# [Activity]
Output every line of the data exactly as it appears.

[Collected data entries]
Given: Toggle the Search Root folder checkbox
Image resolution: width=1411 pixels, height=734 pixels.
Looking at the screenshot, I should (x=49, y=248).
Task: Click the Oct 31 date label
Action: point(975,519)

# [Solution to this task]
Given: Toggle the Search Root folder checkbox
Image resolution: width=1411 pixels, height=734 pixels.
Looking at the screenshot, I should (x=49, y=248).
Task: Click the Oct 31 date label
Action: point(975,519)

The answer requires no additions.